I have been to the Coney Island house, and as Saul speaks I picture my mother in the same small living room-kitchen-dining room I’d stood in in January. It was full of people then, but seemed a lonely place.

“When was the last time you saw her?”

“Soon after she came back from Florida,” he says. “Again, at the Coney Island house.”

“And?”

“She was not there long. I was hoping we would talk but…” Saul clears his throat. He looks out the window and shifts in his seat. “Her mother had died while she was away and her family was very angry.”

“Did she say anything about me?”

“We really didn’t get much of a chance to talk,” says Saul. “She came and left very quickly.

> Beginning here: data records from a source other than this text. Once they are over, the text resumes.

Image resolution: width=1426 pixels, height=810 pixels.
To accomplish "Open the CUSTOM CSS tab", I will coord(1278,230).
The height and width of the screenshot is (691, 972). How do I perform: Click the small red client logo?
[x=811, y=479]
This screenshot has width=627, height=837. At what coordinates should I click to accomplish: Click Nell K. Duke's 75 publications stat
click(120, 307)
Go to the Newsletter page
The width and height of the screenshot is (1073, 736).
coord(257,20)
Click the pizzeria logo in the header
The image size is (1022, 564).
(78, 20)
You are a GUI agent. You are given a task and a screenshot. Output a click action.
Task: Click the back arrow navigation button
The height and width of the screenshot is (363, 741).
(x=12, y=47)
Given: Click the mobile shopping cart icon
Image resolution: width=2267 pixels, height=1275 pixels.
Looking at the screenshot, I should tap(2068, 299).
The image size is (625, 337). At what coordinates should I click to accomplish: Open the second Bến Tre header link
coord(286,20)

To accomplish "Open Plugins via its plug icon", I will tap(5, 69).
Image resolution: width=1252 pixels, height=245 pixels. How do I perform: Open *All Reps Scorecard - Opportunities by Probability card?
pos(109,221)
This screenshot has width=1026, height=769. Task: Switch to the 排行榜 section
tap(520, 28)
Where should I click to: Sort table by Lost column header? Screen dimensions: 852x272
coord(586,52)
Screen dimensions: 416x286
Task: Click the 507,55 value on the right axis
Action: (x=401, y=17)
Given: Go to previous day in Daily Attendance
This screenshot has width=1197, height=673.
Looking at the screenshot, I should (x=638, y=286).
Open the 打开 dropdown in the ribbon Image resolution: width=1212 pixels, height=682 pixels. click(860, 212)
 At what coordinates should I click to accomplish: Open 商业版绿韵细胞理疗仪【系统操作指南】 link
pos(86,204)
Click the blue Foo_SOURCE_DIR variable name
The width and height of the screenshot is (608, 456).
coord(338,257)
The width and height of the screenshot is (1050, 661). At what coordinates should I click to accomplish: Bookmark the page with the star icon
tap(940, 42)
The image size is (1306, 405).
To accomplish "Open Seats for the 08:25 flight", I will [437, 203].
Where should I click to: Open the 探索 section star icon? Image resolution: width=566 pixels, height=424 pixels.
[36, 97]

And then she went to Israel. I heard from someone that she was back in New York, but that was probably ten years ago. Apparently, she was at the Coney Island house, but not for long.”

And there it is. A rough sketch of twenty-three years in the life of Aviva Kagan. Coming and going. Was she always running from something? Or to it?

“When did you start communicating with my dad?”

“He made a trip to Brooklyn looking for your mother a few months after I’d seen her.”

“Did you tell him she’d gone to Israel?”

“Your father always seemed like a nice man, and he clearly loved your mother, but I felt that if she left him, she must have had a good reason. I didn’t think it was my place to tell him where she had gone.”

“Did he tell you about me?”

“Yes.”

“And that didn’t make a difference?”

Saul hesitates. “At the time, it did not,” he says. “I’m sorry. I would make a different decision now.”

“But you kept in touch.”

“Your father sent me a card every year on Pesach, and I sent him one on Easter.”

“That’s cute,” I say.

Saul looks at me disapprovingly. My dad doesn’t like sarcasm either. “I don’t have any other religious friends who are not Jewish,” he says. “And I don’t think he had friends who were not Christian.”

“And when you heard she’d come back to New York you didn’t reach out.”

Saul confirms my statement with silence. My eyes start to burn and I look up, sniffing back the tears that are gathering. If Saul had just told my dad what he knew … what? At least we would have known she wasn’t dead. My dad actually went to Israel once when I was in elementary school. He took his youth group to Bethlehem and the Galilee and brought back a bottle of water from the Jordan River that his church has been using to baptize people with ever since. A day trip to search for his baby mama wouldn’t have been on the official itinerary, but might he have made an attempt? It almost makes me laugh, thinking of my dad hunting Aviva in the Holy Land. How poetic.

“Did he keep asking you?”

“No,” says Saul. “He never asked me after the first time.”

“Because he assumed you’d tell him if you knew.”

Again, Saul’s silence is a yes. I blink and blink but there is no holding back the tears now. And why should I hold them back? I haven’t cried about my mother in years. I thought I’d outlived the sadness, but really I’ve just learned to live with it sitting quietly inside me, tainting everything. Gotta get it out, I think. Gotta get it out.